## Records for the exercise
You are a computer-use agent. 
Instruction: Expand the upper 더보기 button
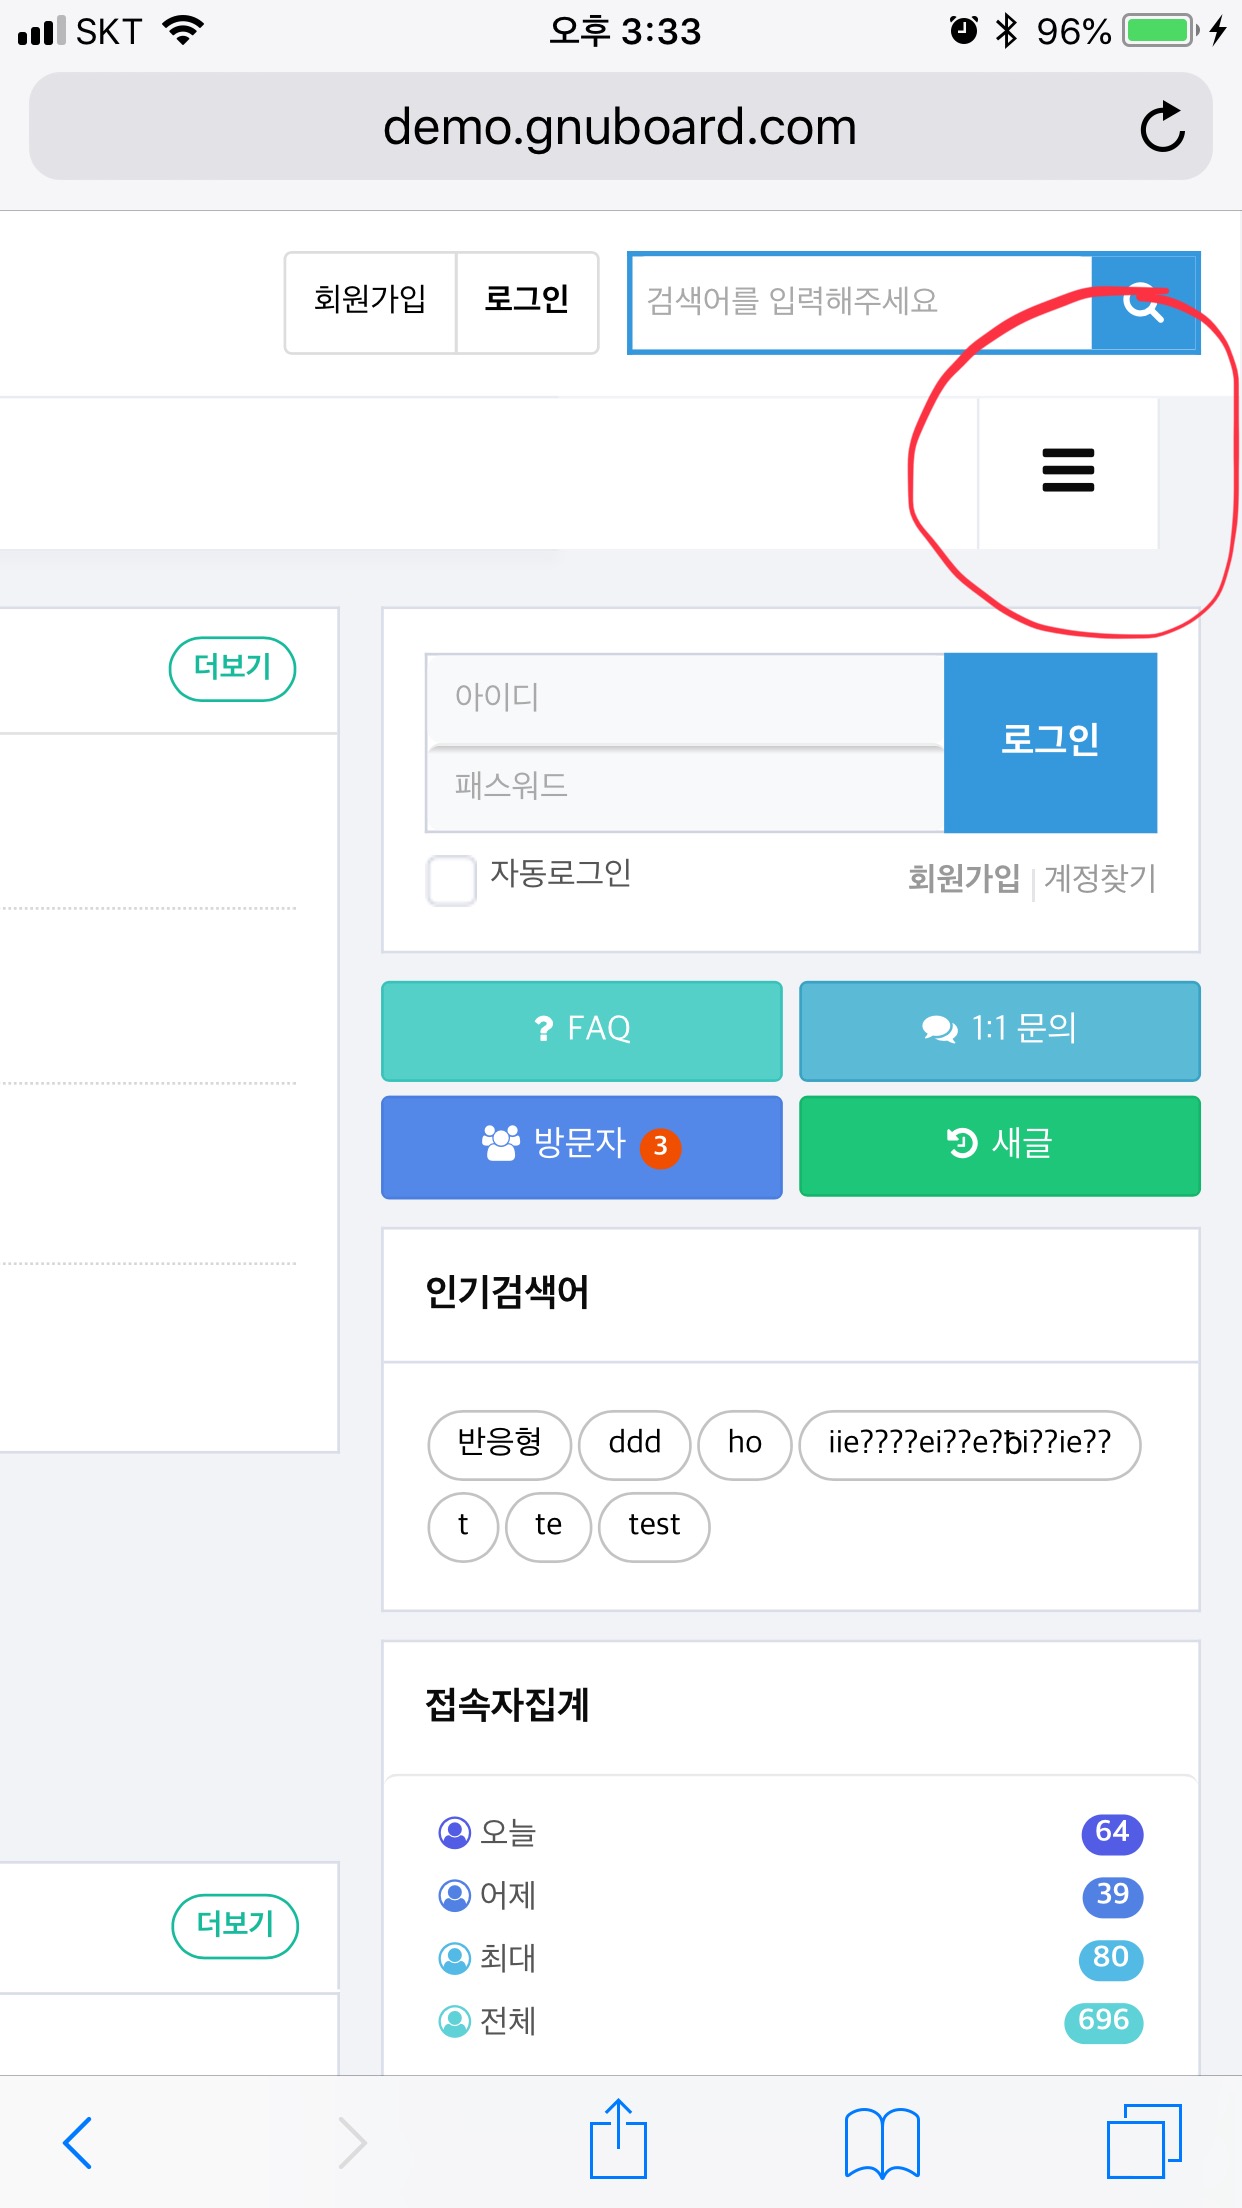point(232,668)
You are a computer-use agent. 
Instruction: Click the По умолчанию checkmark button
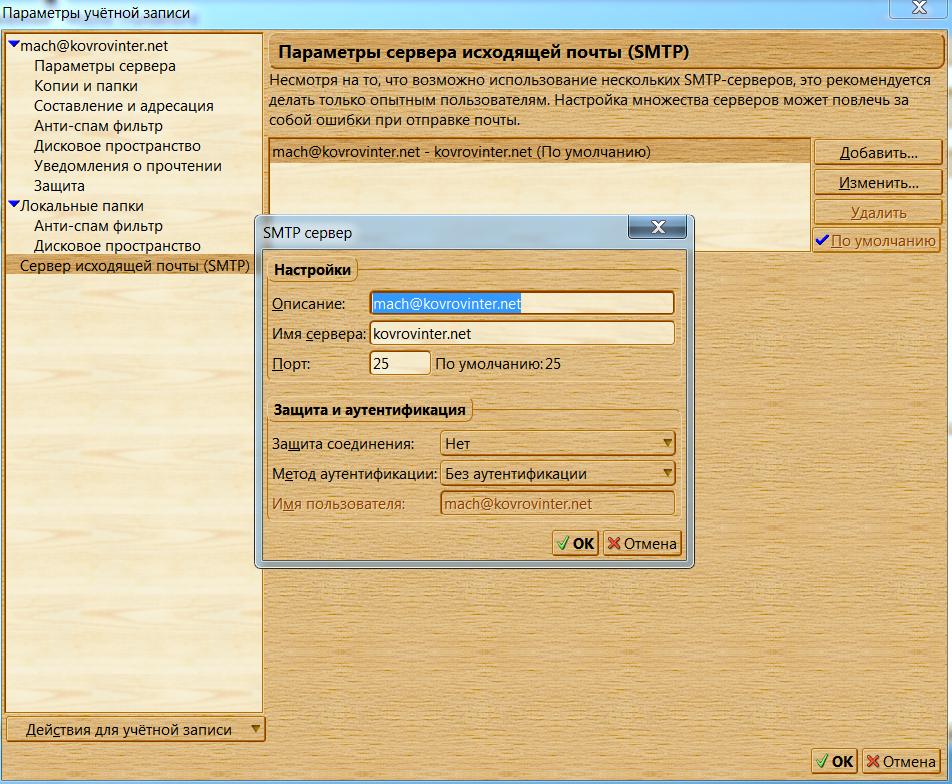tap(876, 240)
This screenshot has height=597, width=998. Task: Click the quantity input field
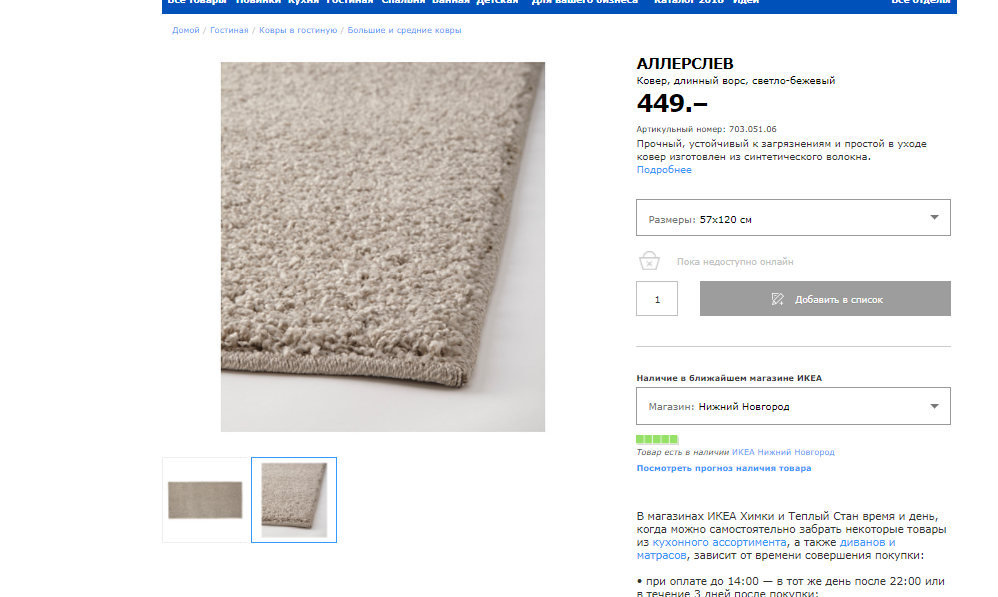click(x=657, y=298)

## Written instruction
Please reproduce every line of the listing above, shifting each answer coordinate by -133 and keeping all other text unchanged. Omit the pictures.

## Output below
You are a computer-use agent. 
Instruction: Expand the upper 더보기 button
point(99,535)
You are a computer-use agent. 
Instruction: Click the По умолчанию checkmark button
tap(743, 107)
This screenshot has height=597, width=998. Task: Click the quantity input field
click(x=524, y=165)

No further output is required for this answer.